WORK REQUEST. The result is the exact lines from the one containing "Instruction: Click the 保存 button" through the final line of the entries; leave out the pictures.

++++++++

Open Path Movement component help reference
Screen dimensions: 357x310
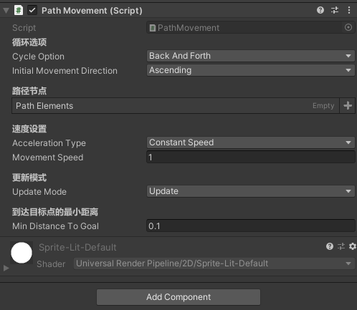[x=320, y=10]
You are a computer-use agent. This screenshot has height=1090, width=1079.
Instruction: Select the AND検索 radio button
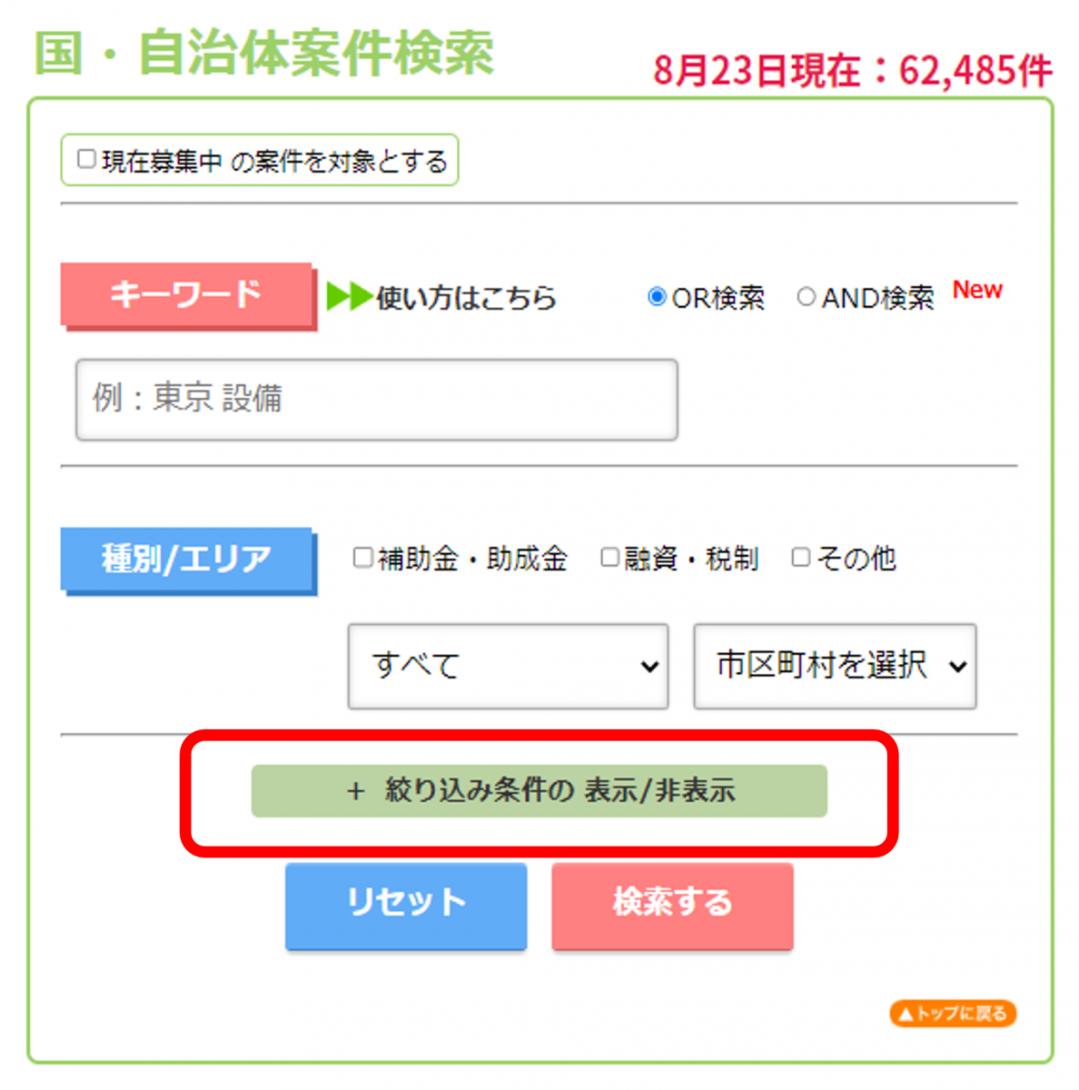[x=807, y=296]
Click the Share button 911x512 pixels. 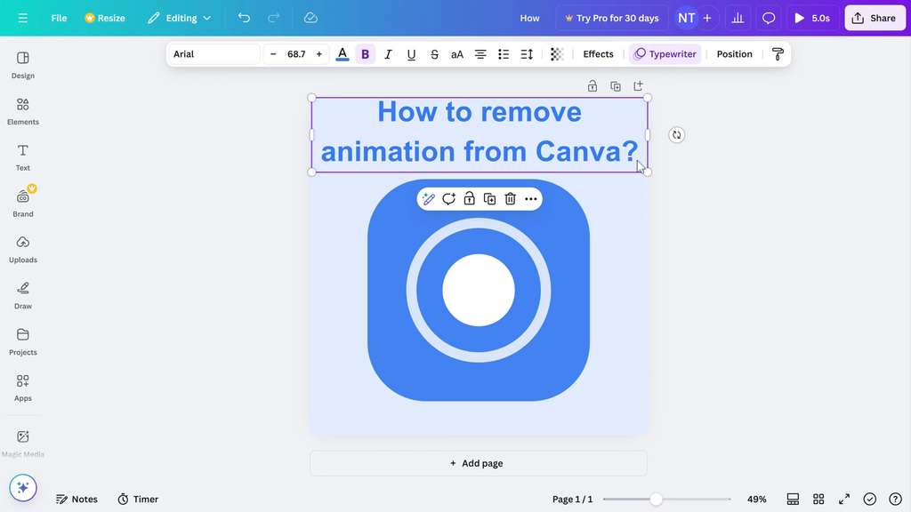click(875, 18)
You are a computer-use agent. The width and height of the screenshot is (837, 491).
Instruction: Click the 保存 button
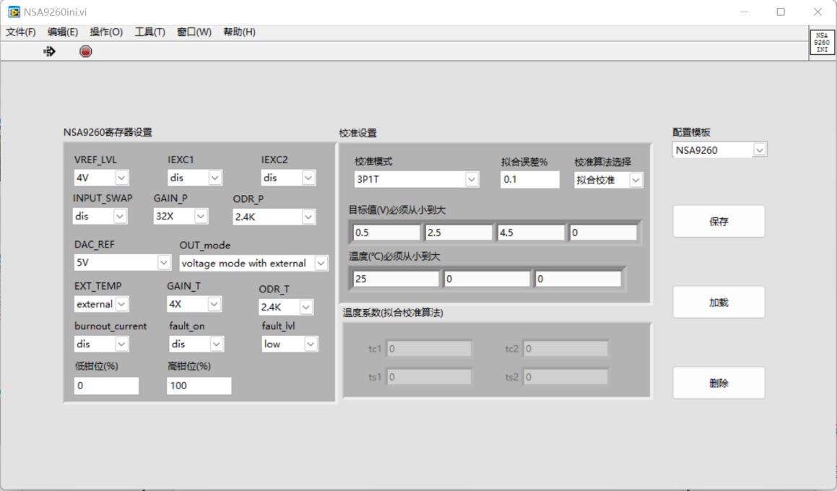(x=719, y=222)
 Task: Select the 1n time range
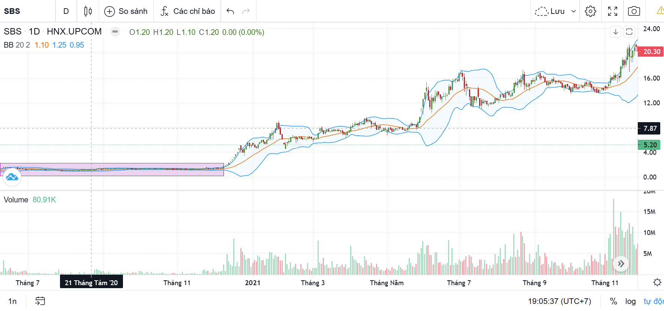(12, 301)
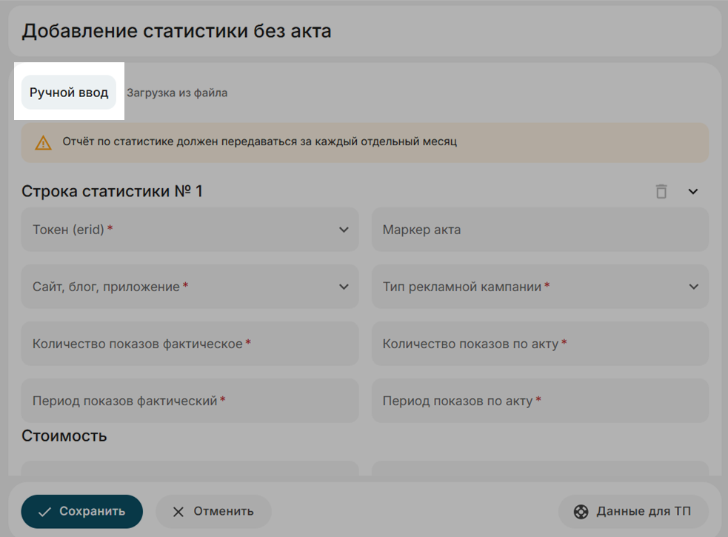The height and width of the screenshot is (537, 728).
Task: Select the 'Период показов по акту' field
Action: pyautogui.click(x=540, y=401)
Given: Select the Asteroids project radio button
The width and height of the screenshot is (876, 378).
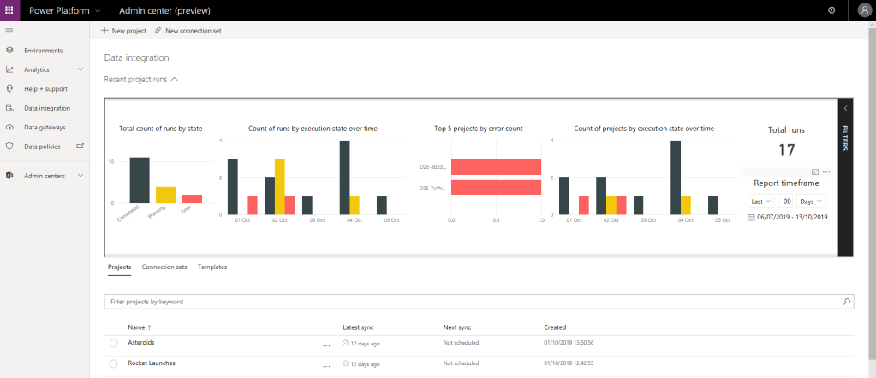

++++++++

ANSWER SPACE.
Instruction: Click the 保存 button
(x=719, y=222)
 Task: Select the 1n time range
(12, 301)
The height and width of the screenshot is (537, 728).
Task: Select the 'Период показов по акту' field
Action: pyautogui.click(x=540, y=401)
Given: Select the Asteroids project radio button
The width and height of the screenshot is (876, 378).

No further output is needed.